🧠 Questions and Answers
Q: 🚁 Teleoperating drones is hard—how did you collect enough data?
We didn't directly teleoperate drones. Instead, we leveraged the Universal Manipulation Interface (UMI) — a lightweight handheld gripper that lets humans record diverse manipulation demonstrations without using any robot hardware. This decouples data collection from specific embodiments, making it possible to gather large, in-the-wild datasets quickly while keeping the action space consistent across robots.
Q: 🤖 Isn't this just UMI-on-Legs but with a drone controller?
Not quite. UMI-on-Air introduces ✨ embodiment-aware guidance ✨, where the low-level controller (like MPC for drones) provides gradient feedback during the diffusion sampling process. This two-way communication lets the policy adapt its trajectories to the dynamics of the embodiment in real time — something even the UR10e arm benefits from. So while UMI-on-Legs made UMI policies mobile, UMI-on-Air makes them embodiment-adaptive.
Q: ⚙️ What can't the Embodiment-Aware Diffusion Policy (EADP) do?
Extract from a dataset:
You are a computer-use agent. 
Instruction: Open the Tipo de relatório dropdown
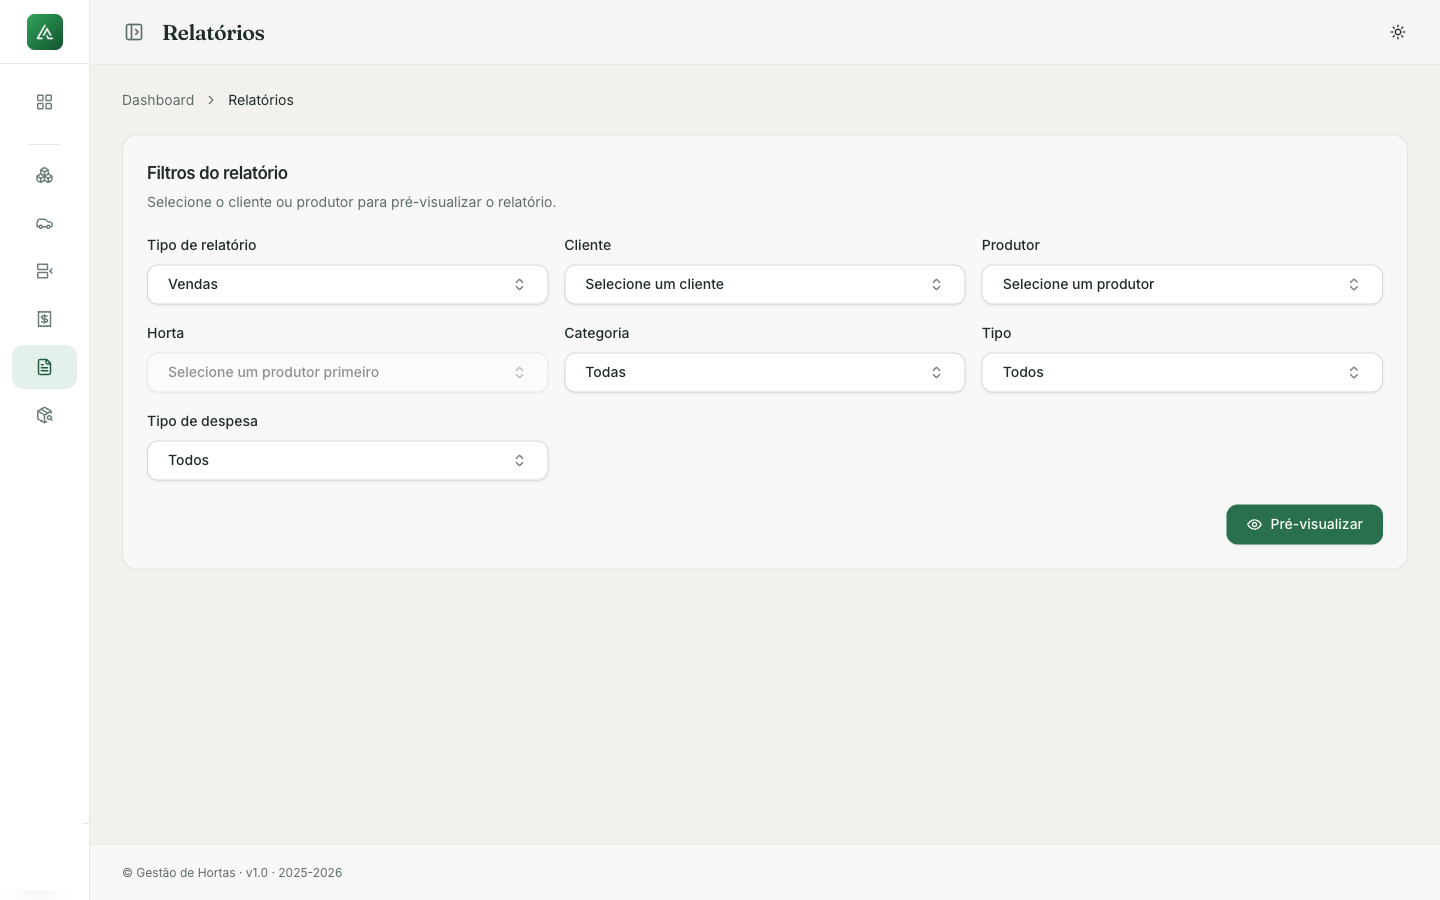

EADP currently relies on analytical gradients from model-based controllers (e.g., MPC), which limits its use to systems with known dynamics. However, recent progress in learning-based control — especially reinforcement learning for legged and whole-body systems (e.g., UMI-on-Legs, OmniH2O) — suggests an exciting path forward 🚀. Future versions could use learned or RL-based controllers to provide the same kind of guidance, making EADP more general and scalable.
Q: 🤔 What does "UMI-ability" mean?
"UMI-ability" measures how well a robot can execute trajectories produced by a UMI-trained policy. Robots like fixed-base arms are highly UMI-able—they can closely follow human demonstrations—while drones or legged robots face dynamic and control constraints that make them less so. UMI-on-Air helps bridge this gap by steering trajectories toward what's feasible for each embodiment.
The term actually came up when Prof. Guanya Shi was describing why some embodiments “just listen better” to UMI policies than others. It stuck — and later, Huy Ha decided to formalize it in the paper as a measurable notion.